The problem I've got is that I can't twist my enough so it would be like almost in parallel to the neck. It's almost perpendicular so when I try to put my fingers on strings or pizzicato I am doing a "death grip" on the neck. When I help myself with right hand it feels all right but when I stop doing that my left hand goes back to its bad angle.
I can provide pictures, video or talk on skype if it's needed.
I am worried and my teacher did not know what to do with this issue.
Please provide me some feedback.
Here's a youtube video - it's not the best quality but should be ok
Generally my wrist should be able to rotate a bit more to be let's say almost in parallel to the neck but my ability to rotate it is limited.

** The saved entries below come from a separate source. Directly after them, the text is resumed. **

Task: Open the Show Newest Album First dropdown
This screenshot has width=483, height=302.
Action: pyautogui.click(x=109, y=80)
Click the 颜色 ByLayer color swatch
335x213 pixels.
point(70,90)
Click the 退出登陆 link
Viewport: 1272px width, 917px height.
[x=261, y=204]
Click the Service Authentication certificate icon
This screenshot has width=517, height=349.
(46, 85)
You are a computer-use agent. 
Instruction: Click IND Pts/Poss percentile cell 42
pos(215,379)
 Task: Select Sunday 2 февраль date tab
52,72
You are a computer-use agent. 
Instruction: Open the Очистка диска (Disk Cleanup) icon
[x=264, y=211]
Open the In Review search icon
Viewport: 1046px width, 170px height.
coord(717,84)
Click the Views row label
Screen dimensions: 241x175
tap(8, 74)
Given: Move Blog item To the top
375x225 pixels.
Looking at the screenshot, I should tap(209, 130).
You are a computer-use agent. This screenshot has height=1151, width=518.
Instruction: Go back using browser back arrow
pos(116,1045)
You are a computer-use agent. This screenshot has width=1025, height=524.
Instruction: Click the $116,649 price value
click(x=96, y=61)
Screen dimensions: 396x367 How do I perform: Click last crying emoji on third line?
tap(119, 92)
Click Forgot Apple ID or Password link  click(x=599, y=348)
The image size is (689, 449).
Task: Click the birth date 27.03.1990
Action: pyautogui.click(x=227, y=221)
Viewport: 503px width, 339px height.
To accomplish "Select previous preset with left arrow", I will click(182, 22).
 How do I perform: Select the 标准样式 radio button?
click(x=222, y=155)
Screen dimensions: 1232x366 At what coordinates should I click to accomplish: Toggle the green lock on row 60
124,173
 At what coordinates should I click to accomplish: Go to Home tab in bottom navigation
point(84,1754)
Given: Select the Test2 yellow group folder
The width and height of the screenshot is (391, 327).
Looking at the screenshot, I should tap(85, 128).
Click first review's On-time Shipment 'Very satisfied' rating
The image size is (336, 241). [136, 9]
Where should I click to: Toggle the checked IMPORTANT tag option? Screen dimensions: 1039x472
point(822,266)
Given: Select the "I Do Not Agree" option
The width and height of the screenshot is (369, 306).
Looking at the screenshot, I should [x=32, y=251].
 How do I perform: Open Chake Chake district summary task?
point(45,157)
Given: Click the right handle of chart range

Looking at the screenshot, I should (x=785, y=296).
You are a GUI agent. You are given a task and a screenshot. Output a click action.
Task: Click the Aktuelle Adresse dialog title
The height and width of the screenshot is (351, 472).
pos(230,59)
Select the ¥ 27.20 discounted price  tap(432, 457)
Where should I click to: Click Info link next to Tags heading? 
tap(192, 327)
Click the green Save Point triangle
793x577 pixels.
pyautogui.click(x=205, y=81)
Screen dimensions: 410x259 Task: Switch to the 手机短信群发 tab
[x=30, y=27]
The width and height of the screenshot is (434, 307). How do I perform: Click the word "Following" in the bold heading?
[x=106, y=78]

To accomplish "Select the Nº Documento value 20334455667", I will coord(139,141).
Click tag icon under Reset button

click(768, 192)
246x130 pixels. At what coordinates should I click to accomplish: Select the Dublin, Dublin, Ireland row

If I would help myself with left hand then it's ok and and I don't feel such tension.
If this video is not enough I will provide a video recorded from my laptop where I also show the movement and rotation with help of my right hand.
@ pypetey: Welcome to the forum.
To start with, a person's wrist doesn't twist, the twisting motion starts at the elbow. It's physically impossible to rotate your hand from the connecting bone's ( the radius and ulna ) in a twisting motion. The hand move's in two direction only, bending the hand back and forth and side to side, it doesn't rotate.
Try holding your arm and twist your hand, the whole forearm twist's back to the elbow, the hand / wrist doesn't rotate.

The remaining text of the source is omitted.